» 页面节选:
---+---
1. Morris遍历

class Solution {
public:
    int minDiffInBST(TreeNode* root) {
        int ans = INT_MAX;
        TreeNode* prev = nullptr;
        while(root) {
            if(root->left) {
                auto t = root->left;
                while(t->right && t->right != root) t = t->right;
                if(t->right == nullptr) t->right = root, root = root->left;
                else {
                    ans = min(ans, root->val - t->val);
                    t->right = nullptr, prev = root, root = root->right;
                }
            } else {
                if(prev) ans = min(ans, root->val - prev->val);
                prev = root, root = root->right;
            }
        }
        return ans;
    }
};

2. 非递归中序遍历

class Solution {
public:
    int minDiffInBST(TreeNode* root) {
        int ans = INT_MAX;
        stack<TreeNode*> stk;
        TreeNode* prev = nullptr;
        while(root || stk.size()) {
            if(root) {
                stk.push(root);
                root = root->left;
            } else {
                root = stk.top(); stk.pop();
                if(prev) ans = min(ans, root->val - prev->val);
                prev = root;
                root = root->right;
            }
        }
        return ans;
    }
};

3. 递归中序遍历

class Solution {
public:
    int ans;
    int minDiffInBST(TreeNode* root) {
        this->ans = INT_MAX;
        int pre = -1;
        dfs(root, pre);
        return ans;
    }

    void dfs(TreeNode* root, int& pre) {
        if(!root) return;
        dfs(root->left, pre);
        if(pre != -1) ans = min(ans, root->val - pre);
        pre = root->val;
        dfs(root->right, pre); 
    }
};
---+---
» 任务:
#1 用两句话概括页面节选。
#2 请把页面节选里“2. 非递归中序遍历”标题下的那段代码改写为要点列表，保留它的主要步骤。

» 记录列表:
---+---
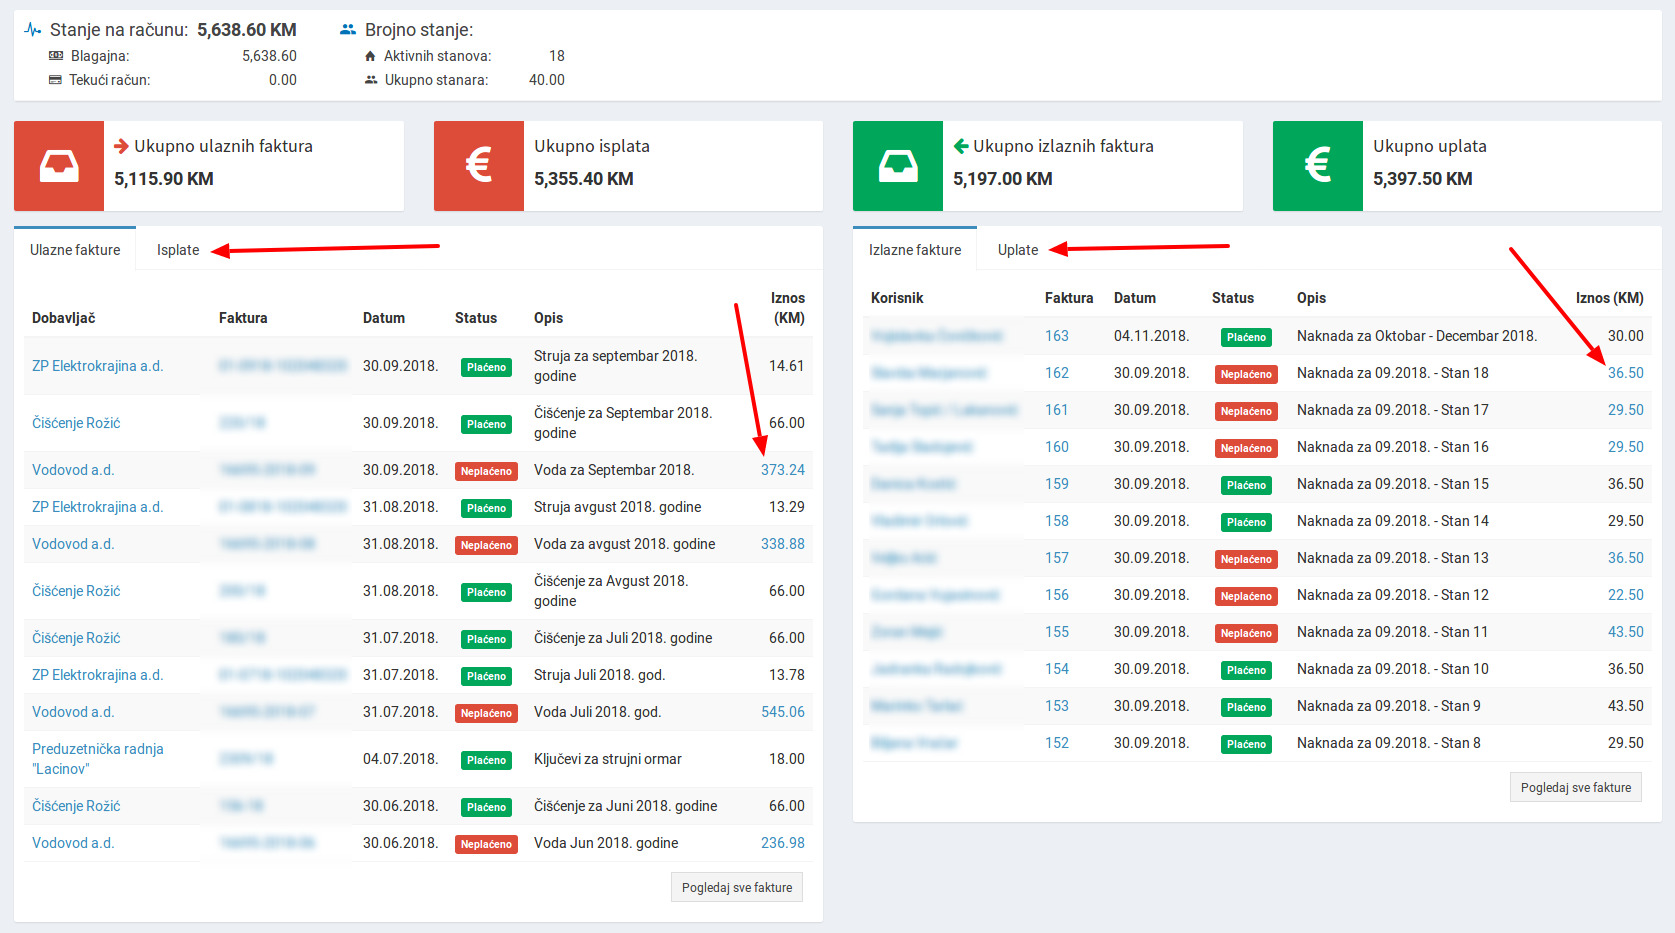Click the cash icon beside Blagajna
1675x933 pixels.
click(x=56, y=56)
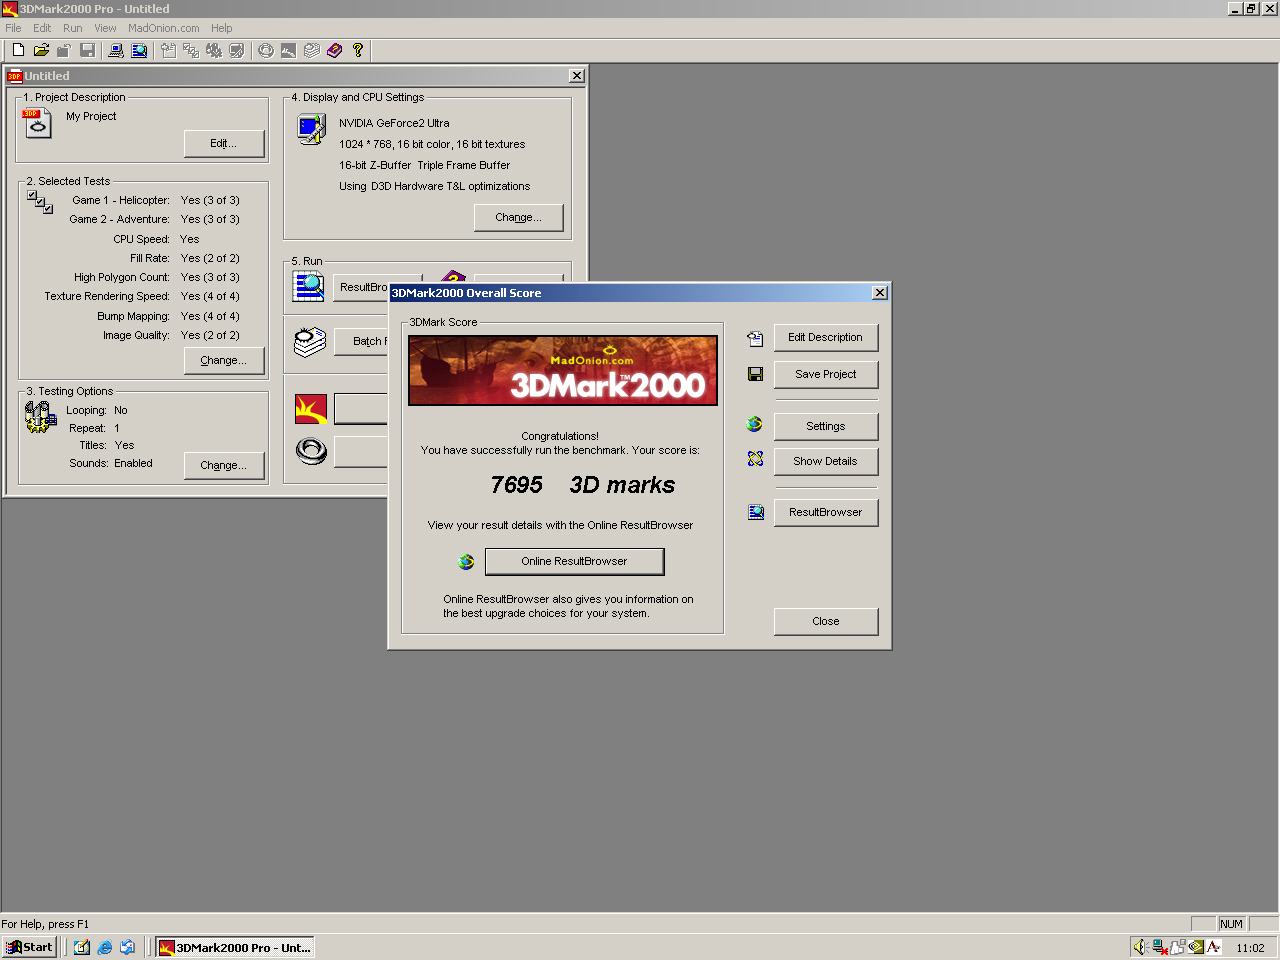Click the Online ResultBrowser button

[574, 561]
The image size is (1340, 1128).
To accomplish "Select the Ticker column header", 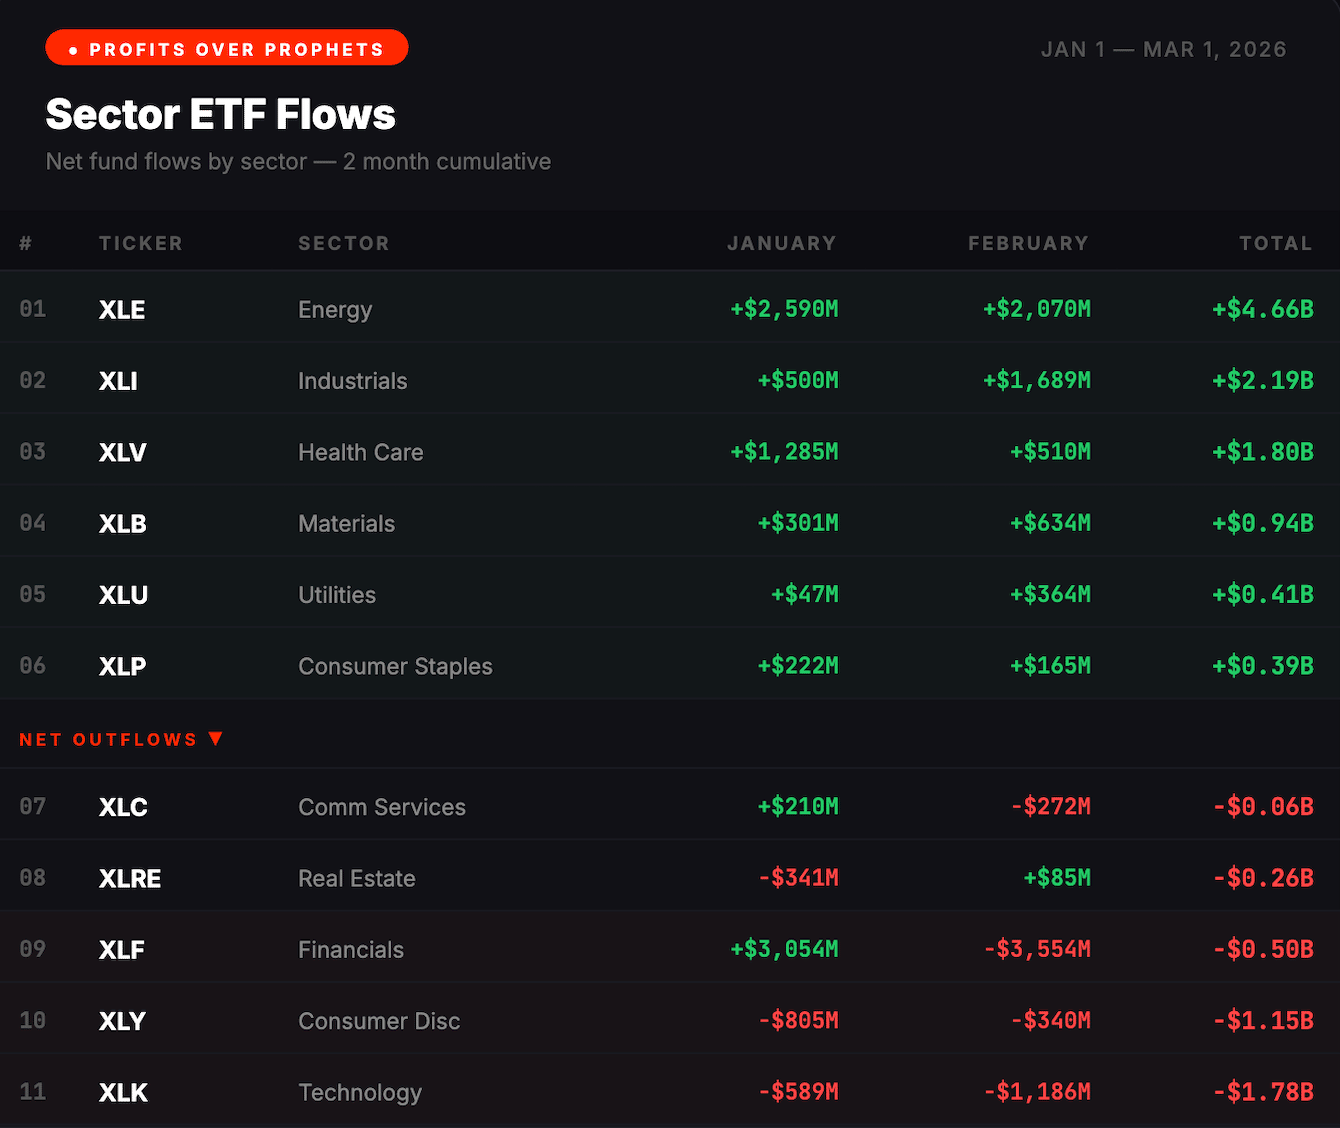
---+---
» 输出结果:
#1 页面节选给出了 minDiffInBST 函数的三种 C++ 写法，分别基于 Morris 遍历、非递归中序遍历和递归中序遍历。三种写法都先把 ans 设为 INT_MAX，遍历时用当前节点值减去前一个节点的值来更新 ans，最后返回 ans。

#2
- 把 ans 初始化为 INT_MAX，准备一个存放 TreeNode* 的栈 stk，并把 prev 设为 nullptr。
- 只要 root 不为空或栈不为空，就继续循环。
- root 不为空时，把 root 压入栈，再转到 root->left。
- root 为空时，取出栈顶节点作为 root 并弹栈：若 prev 存在，就用 root->val - prev->val 更新 ans；然后令 prev = root，再转到 root->right。
- 循环结束后返回 ans。